Access Management Quartertly

Make staff aware of payer requirements

You can't afford these mistakes

Automobile and accidental injury regulations, the Medicare as Secondary Payer questionnaire, and workers' compensation guidelines are just a few of the many issues with which the patient access professional and case manager must be educated and competent.

With today's health care insurers varying notification requirements, failure to notify the proper plan will result in a denial that cannot be billed to the patient. Many hospitals cannot afford to have too many of those mistakes.

"Considering one observation stay could cost anywhere from $2,000 to $20,000, the monetary effects of not getting an authorization could be substantial," says Donna Swift, CHAM, patient accounts manager at Hillsdale (MI) Community Health Center.

To avoid those costly errors, a complete registration interview must be conducted, with eligibility and benefits verified concurrently with the admission. "This is becoming increasingly important for health care access professionals," she says. "Trying to keep up with all of this, as well as educate the affected employees, can be a real challenge."

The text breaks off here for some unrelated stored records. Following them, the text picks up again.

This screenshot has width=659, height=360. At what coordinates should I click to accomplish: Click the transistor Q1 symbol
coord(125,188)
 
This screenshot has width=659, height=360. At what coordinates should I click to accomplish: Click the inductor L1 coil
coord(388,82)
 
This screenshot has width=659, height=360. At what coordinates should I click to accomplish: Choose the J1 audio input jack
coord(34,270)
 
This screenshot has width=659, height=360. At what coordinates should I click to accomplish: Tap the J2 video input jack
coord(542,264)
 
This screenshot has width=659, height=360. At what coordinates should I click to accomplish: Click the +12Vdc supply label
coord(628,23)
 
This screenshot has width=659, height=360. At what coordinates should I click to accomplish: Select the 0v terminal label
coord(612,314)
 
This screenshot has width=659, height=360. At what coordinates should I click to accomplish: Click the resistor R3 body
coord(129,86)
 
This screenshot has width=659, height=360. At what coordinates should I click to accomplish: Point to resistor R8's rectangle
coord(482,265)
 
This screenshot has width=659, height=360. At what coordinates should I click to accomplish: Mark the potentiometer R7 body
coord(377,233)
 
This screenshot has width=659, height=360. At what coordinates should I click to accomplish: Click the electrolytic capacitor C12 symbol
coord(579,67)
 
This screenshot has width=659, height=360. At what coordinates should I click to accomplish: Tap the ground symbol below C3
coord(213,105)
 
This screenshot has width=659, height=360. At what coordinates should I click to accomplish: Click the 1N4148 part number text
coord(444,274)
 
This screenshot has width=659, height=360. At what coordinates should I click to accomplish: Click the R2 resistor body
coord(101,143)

Swift says she recently reviewed with staff individual payer rules, phone etiquette, and all the various payer web sites. To keep employees current with all the rules, regulations, and notification requirements, She says she reads payer bulletins, monitors their web sites, and establishes a good rapport with their representatives.

At Hillsdale, the registration clerk verifies benefits, eligibility, and any other coverage information as appropriate. "This way, the case manager is not spending time on the phone with a company that doesn't require clinical information," says Swift.

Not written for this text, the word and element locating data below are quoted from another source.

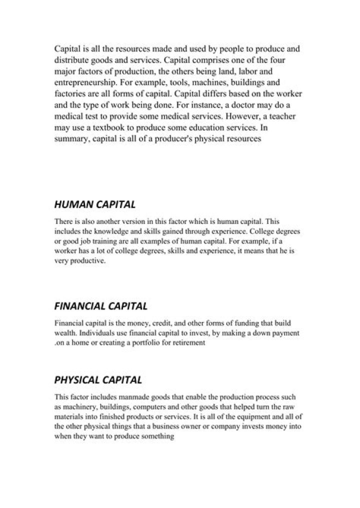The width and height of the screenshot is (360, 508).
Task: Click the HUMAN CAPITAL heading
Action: point(94,204)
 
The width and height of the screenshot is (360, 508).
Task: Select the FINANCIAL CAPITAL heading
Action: point(100,305)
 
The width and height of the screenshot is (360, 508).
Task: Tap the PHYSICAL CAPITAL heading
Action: point(98,380)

"Emphasize the importance of complete patient registration interviews," she says. "Make sure that any accident or injury insurance information is gathered and verified along with the health insurance."

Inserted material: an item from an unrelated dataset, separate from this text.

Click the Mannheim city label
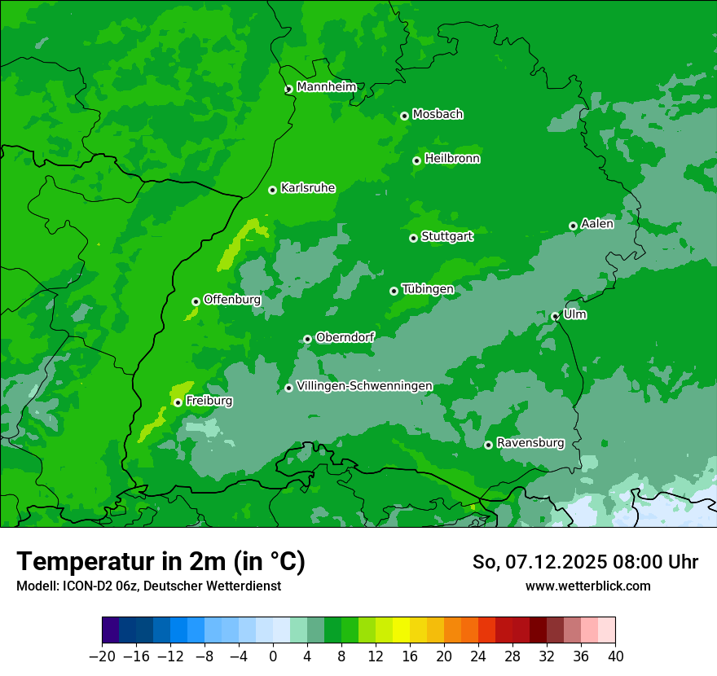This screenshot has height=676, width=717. pyautogui.click(x=327, y=87)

The registration clerk is responsible for notifying the insurance plans that require immediate notification, and the case manager is responsible for then notifying the other plans, as well as calling in necessary clinical information.

However, sometimes a plan that requires immediate notification could be missed if the registration clerk isn't aware of the requirement. By the time the case manager calls, it may be too late to get the authorization.

Swift recommends training the registration clerk as to what information the case manager needs. If case managers can spend less time on the phone communicating nonclinical information, they are able to focus on patient care-related issues. "Both play a vital part in the revenue cycle and should understand the importance of the role that they play," she says.

An alternative method is that the clerk not only verifies benefits and eligibility, but also starts the precertification process before the information is delivered to the case manager.

"The case manager is then notified of what the plan's requirements are, and clinical information can be called in as appropriate," says Swift.